Pour commencer, en termes structurels, il faut remarquer que, quelles que soient leurs chapelles universitaires, idéologiques ou intellectuelles, les Africains se battent contre les survivances coloniales. C’est à mon sens une contestation audible et légitime.
Il y a aussi un aspect plus conjoncturel. Des États faillis, aux gouvernants illégitimes et aux démocraties anémiées, dont les ressources sont captées, jouent de la logique du bouc émissaire pour accuser l’Occident et la France de fautes qui ne leur sont pas imputables.
Cela fonctionne. À mon sens, une analyse fine doit pouvoir saisir ces nuances : il y a un désir ardent et légitime de souveraineté de la part des populations, et une forme de facilité qui dope le ressentiment et l’exploite à fond, la recette éternelle d’un pouvoir en mal de crédit qui se défausse sur les autres.

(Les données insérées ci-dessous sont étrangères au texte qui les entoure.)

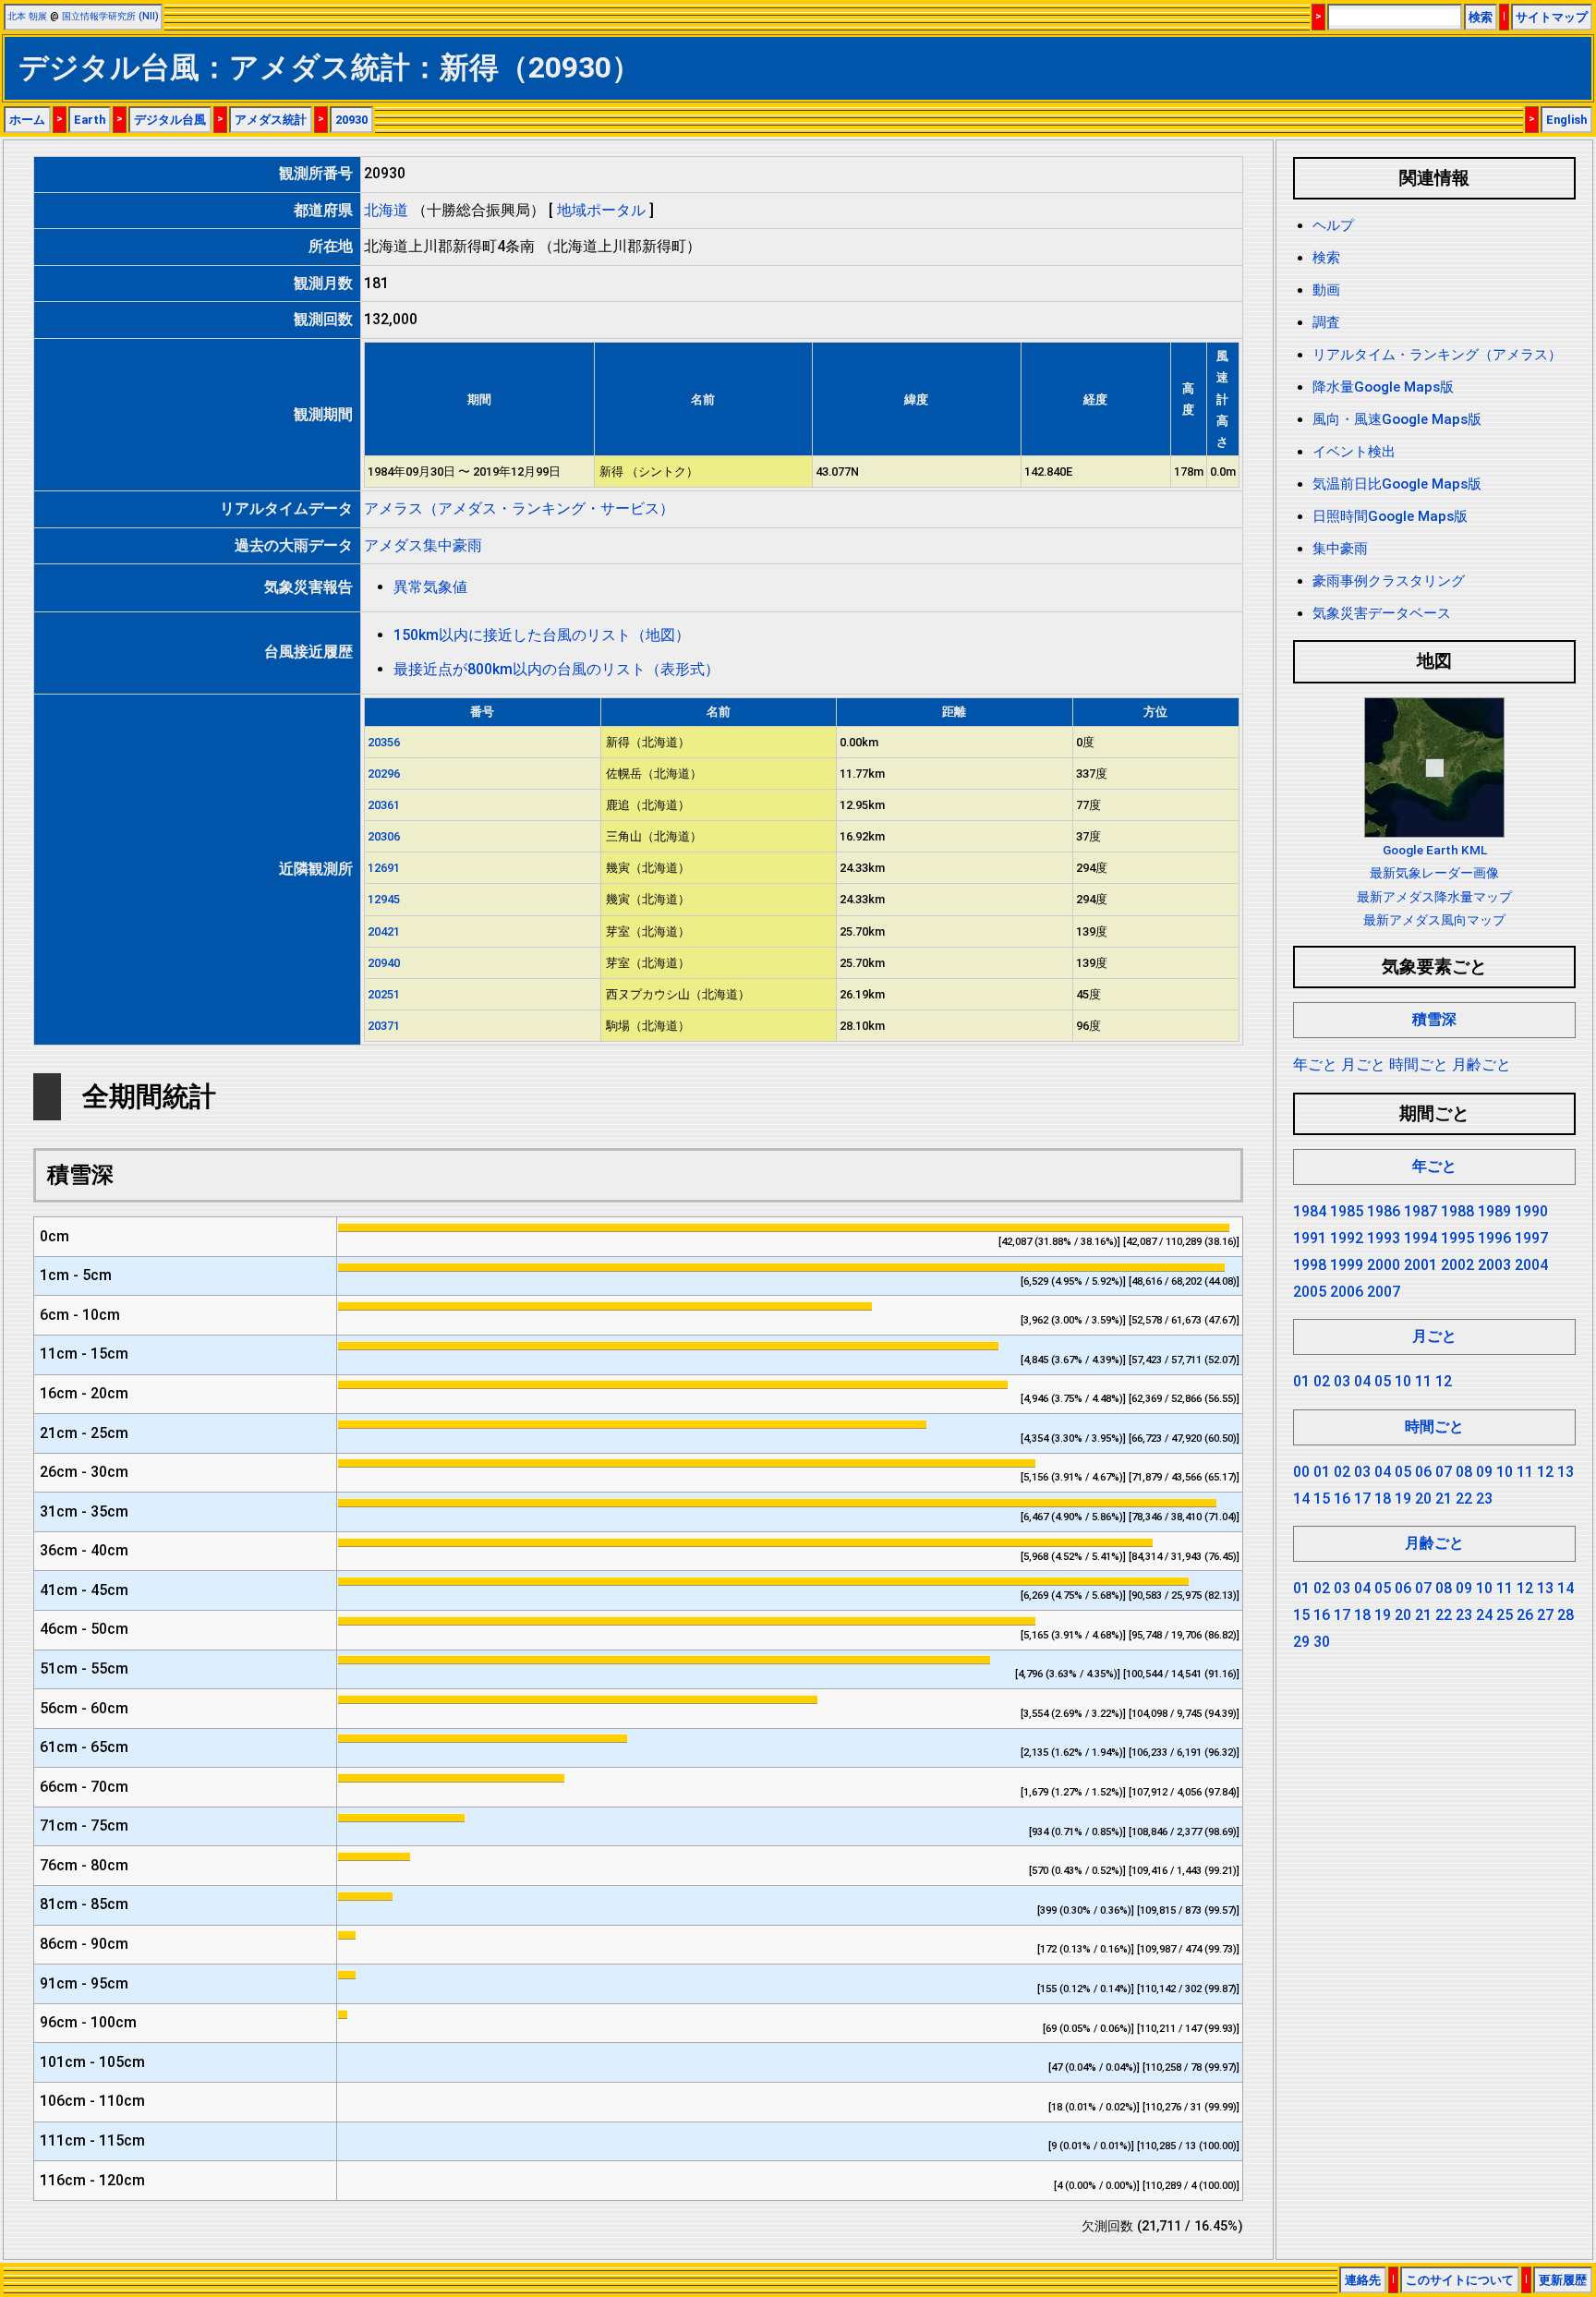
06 (1423, 1472)
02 (1321, 1381)
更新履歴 (1563, 2280)
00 (1301, 1472)
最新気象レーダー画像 (1434, 872)
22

- Risque-t-on de voir d’autres putschs dans la sous-région ?
Ces coups d’État sont liés à des agendas locaux, qui sont décisifs pour prédire ceux qui pourraient avoir lieu, mais c’est vrai qu’il y a une réelle désinhibition des armées. Il ne faut pas non plus évacuer la perspective historique : tous les pays où des putschs ont été menés récemment en Afrique de l’Ouest sont des pays qui en avaient déjà connu plusieurs.
Maintenant, si la contagion touche le Sénégal et la Côte d’Ivoire, là, on pourra parler en effet d’un effet domino.
Toutes les malveillances, d’ailleurs, qu’elles soient d’obédience russe, ou travaillées par les forces djihadistes, ont pour objectif ces deux pays, qui symbolisent des liens un peu plus paisibles avec la France, et qui tiennent économiquement plus ou moins la route…
Article lu dans la lettre IRIS N°893. Source (Extraits – lecture libre) Propos recueillis par Lou Roméo.
Comme à son habitude Macron s’est placé en donneur de leçons, c’est nul en terme de diplomatie et pourtant il savait dès le lendemain du putsch que les américains ne permettraient pas une intervention militaire, et donc qu’il n’aurait pas les moyens de sa politique. Aujourd’hui il ne peut que constater que les usa et la Chine sont en train de remplacer la France en Afrique occidentale, ce putsch est aussi une faillite de nos services de renseignements. Mais Macron a t il la capacité de le comprendre?